## Goal A
Reproduce a stretch of the attic clean-out passage word for word, beginning at the words "If we lived" and stopping after "always liked, etc.".
## Goal B
Answer these questions from the attic clean-out passage:
(i) Who said "Nice house, but too much stuff"?
(ii) Which tool does the writer call the best since the stone-age stone hammer?
(iii) How many chairs are in the kitchen table set mentioned?

## Text section
● ● ● ● ●

The attic will be emptied, completely. Nothing will ever go back up that attic pull-down stair, so long as I am alive. Will keep a few pieces of furniture that the kids might need when they find their own homes. Otherwise, total clean-out. A dumpster, and two strong helpers. Pancho and Ruiz, our good yard guys. "Nice house, but too much stuff" said Pancho.
Gave them nice tips - deserved it for sure.
Lots should probably go to Good Will but it's just too much trouble. Clothing, furniture, old kids' stuff, etc. If my legal immigrant helpers want stuff, they are welcome to it. I'm sick of my attitude of "I might need it or want it someday." Yeah, right. Will keep my Sawzall, tho. Best tool since the stone-age stone hammer. Chain saws? I use them frequently. Brio train set? A keeper!
If we lived on a busy middle-class street, almost everything would be taken by people if we put it on the curb. That's what my brother does with his excess stuff. Great set of 6 kitchen table chairs which I always liked, etc.

● ● ● ● ●

## Supplied records
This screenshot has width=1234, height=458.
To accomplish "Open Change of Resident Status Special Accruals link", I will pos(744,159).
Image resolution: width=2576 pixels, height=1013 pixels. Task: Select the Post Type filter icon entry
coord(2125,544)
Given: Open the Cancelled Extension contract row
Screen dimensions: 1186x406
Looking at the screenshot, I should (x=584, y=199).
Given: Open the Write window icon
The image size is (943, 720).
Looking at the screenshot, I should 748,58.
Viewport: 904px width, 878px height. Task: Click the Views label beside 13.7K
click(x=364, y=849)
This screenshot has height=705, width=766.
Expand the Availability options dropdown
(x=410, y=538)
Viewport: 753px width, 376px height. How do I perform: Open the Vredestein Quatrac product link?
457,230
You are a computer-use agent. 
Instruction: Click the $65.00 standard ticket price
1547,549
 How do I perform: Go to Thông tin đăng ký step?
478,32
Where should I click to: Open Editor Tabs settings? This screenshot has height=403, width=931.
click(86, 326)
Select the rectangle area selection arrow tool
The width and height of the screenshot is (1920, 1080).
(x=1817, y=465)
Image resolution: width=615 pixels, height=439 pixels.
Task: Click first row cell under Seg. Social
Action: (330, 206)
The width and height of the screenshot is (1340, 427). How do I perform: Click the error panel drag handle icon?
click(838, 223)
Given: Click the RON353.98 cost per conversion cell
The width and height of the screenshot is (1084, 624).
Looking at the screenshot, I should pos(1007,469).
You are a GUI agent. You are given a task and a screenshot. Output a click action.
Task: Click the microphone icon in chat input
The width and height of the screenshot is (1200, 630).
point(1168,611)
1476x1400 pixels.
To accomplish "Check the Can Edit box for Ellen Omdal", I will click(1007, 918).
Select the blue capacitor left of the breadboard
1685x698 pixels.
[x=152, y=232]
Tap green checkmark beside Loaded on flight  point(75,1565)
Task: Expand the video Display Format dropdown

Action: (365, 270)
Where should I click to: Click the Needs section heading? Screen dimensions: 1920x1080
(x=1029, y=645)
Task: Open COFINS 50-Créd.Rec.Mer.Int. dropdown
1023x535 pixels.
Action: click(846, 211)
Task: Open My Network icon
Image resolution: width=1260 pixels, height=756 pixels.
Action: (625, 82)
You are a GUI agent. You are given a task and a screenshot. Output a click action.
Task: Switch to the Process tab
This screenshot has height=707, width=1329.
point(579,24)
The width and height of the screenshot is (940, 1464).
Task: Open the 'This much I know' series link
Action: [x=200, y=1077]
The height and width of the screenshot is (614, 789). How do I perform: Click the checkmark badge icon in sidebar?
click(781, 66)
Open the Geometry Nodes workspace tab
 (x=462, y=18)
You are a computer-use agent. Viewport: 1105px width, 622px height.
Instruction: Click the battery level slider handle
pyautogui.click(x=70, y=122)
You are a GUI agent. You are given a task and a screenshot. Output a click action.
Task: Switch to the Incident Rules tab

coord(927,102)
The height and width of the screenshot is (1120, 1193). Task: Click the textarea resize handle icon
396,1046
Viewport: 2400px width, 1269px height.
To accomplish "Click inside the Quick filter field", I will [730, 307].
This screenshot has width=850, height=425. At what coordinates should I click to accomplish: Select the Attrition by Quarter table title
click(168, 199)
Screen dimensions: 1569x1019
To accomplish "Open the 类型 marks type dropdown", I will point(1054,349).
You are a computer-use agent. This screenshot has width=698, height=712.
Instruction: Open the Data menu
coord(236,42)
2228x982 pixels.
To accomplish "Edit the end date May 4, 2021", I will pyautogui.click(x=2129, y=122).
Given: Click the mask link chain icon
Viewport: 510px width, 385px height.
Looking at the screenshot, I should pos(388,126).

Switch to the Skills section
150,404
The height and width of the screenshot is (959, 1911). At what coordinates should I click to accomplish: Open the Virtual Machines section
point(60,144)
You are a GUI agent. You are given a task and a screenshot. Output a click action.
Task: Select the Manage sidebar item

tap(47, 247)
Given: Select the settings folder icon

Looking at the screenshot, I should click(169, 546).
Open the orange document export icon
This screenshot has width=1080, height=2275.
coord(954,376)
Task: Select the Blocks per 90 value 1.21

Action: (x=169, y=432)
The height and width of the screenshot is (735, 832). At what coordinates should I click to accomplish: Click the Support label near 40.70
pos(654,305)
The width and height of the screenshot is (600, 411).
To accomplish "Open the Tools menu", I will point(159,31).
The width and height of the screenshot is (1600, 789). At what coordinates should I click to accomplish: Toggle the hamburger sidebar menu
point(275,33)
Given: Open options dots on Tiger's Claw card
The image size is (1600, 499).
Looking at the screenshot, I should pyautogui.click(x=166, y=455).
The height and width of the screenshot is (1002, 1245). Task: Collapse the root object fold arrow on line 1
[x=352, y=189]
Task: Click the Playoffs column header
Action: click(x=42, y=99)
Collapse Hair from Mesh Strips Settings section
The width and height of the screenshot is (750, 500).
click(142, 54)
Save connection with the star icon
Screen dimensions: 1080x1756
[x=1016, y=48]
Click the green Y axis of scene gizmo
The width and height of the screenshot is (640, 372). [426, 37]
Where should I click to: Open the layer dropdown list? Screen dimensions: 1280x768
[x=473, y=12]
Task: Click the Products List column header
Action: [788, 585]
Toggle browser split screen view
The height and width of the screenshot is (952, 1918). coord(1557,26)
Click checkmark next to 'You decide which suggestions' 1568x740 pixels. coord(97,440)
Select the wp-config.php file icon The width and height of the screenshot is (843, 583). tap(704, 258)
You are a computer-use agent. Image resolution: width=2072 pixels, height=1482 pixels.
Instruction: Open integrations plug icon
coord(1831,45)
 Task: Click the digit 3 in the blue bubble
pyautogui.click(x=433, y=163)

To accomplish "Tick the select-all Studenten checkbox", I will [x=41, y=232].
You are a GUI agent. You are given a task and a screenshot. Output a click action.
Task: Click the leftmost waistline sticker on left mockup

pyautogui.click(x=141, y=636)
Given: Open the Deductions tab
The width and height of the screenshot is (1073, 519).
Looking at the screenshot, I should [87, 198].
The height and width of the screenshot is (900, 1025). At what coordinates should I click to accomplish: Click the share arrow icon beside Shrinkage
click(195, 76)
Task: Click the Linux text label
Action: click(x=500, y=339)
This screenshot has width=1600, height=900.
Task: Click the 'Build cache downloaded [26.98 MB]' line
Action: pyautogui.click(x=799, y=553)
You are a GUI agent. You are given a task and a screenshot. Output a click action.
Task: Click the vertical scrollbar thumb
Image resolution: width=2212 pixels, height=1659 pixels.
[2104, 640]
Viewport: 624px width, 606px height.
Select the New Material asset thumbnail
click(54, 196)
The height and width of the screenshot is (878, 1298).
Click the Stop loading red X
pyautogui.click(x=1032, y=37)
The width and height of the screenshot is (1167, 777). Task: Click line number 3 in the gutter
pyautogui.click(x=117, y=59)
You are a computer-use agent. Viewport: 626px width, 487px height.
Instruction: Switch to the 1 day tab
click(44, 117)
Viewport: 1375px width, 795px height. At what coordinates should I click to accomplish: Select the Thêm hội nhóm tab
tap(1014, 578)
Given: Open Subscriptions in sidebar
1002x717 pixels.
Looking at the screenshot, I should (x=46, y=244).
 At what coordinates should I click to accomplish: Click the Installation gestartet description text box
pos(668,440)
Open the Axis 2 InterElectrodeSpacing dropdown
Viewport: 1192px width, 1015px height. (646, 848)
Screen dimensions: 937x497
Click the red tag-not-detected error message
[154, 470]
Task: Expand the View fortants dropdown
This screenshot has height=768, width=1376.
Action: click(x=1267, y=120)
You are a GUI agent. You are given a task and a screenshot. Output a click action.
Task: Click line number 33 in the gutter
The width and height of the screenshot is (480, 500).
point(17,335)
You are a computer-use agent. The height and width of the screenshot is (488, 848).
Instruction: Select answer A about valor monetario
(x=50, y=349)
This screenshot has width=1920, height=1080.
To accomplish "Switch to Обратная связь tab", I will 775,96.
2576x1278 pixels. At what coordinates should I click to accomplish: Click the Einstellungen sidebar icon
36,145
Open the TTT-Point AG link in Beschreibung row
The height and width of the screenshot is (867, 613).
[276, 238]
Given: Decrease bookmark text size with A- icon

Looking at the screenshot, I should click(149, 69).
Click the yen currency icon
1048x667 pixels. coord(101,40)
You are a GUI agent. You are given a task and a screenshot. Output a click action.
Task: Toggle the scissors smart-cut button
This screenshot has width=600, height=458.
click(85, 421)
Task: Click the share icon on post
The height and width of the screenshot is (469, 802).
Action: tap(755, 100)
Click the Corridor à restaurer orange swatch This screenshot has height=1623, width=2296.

● ● ● ● ●

## Exercise result A
If we lived on a busy middle-class street, almost everything would be taken by people if we put it on the curb. That's what my brother does with his excess stuff. Great set of 6 kitchen table chairs which I always liked, etc.

## Exercise result B
(i) Pancho
(ii) The Sawzall
(iii) Six